Excerpted passage:
------------------------------------------------------------

Let’s try to replicate this table in our space simulator, where I added two bodies with sizes and masses matching those of the Earth and the Moon. Let’s see how these values affect the motion of the two objects:
With our simulated Earth being so massive, we can quite easily make this Moon orbit the Earth with various ellipses. Unfortunately, while this simulation correctly mimics the relative sizes of the real Earth and Moon, it doesn’t reflect the cosmic scale of the distance between these two bodies.
Let’s see how far away the Moon really is. In the demonstration below, you can use the slider to zoom away from the Earth until the Moon’s position becomes visible:
If you drag the slider all the way to the right, you’ll notice that I’m actually marking three distances between the centers of the Earth and the Moon. The orbit of the Moon doesn’t form a perfect circle, so the separating distance varies as the Moon gets closest to the Earth at periapsis, and farthest away at apoapsis. The values shown here in mileskilometers are the predicted maximum, mean, and minimum of that distance in the 21st century.
Let’s see the orbit of the Moon in more detail. The following demonstration shows the motion of our neighbor from the perspective of the Earth itself. You can drag around the following demonstration to change the viewing angle. The slider lets you control the speed of time:
With all the sizes and distances replicated realistically, it may be hard to see these tiny bodies. To make things more legible, you can press the button in the bottom right corner to toggle between the real and ten times larger artificial sizing of these bodies.
With this three dimensional view we can now see that the Moon’s motion lies in the orbital plane that I’m marking with a faint gray disc. To help us orient ourselves in space, I’ve also added a line that marks a fixed reference direction pointing at some very distant stars.

------------------------------------------------------------

Excerpted records:

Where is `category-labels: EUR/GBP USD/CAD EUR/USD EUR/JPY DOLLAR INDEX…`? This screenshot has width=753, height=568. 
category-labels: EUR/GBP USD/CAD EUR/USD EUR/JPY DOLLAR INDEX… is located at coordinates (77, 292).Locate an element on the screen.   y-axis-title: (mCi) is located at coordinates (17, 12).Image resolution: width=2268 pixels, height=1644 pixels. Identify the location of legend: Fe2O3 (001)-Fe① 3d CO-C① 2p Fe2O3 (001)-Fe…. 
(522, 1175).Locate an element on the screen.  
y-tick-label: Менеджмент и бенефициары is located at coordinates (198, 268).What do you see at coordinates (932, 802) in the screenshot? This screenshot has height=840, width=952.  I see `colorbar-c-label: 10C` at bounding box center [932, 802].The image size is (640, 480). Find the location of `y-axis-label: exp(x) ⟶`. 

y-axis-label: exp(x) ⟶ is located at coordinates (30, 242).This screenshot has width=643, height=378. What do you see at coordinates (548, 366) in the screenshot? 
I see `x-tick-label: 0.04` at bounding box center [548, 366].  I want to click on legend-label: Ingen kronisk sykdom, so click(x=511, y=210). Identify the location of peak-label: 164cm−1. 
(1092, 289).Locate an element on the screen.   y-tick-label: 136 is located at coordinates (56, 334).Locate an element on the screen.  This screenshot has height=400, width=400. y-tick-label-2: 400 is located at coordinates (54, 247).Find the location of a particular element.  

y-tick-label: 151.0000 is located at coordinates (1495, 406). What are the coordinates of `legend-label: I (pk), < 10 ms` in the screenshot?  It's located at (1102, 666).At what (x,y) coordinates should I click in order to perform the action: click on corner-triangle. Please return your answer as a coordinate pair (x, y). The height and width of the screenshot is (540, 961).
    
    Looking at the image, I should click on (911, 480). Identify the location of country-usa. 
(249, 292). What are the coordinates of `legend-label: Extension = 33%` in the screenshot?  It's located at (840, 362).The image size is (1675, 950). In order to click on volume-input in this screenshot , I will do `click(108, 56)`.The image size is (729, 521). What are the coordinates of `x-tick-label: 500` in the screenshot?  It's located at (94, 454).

------------------------------------------------------------

Problems and tasks:
A - In the passage on the Moon's orbit, rewrite the part from "Let’s see how far" up to and including "the 21st century." with "periapsis" changed to "perigee".
B - In the passage on the Moon's orbit, what does the faint gray disc in the three-dimensional view mark?

Results:
A -
Let’s see how far away the Moon really is. In the demonstration below, you can use the slider to zoom away from the Earth until the Moon’s position becomes visible:
If you drag the slider all the way to the right, you’ll notice that I’m actually marking three distances between the centers of the Earth and the Moon. The orbit of the Moon doesn’t form a perfect circle, so the separating distance varies as the Moon gets closest to the Earth at perigee, and farthest away at apoapsis. The values shown here in mileskilometers are the predicted maximum, mean, and minimum of that distance in the 21st century.

B - The orbital plane in which the Moon's motion lies.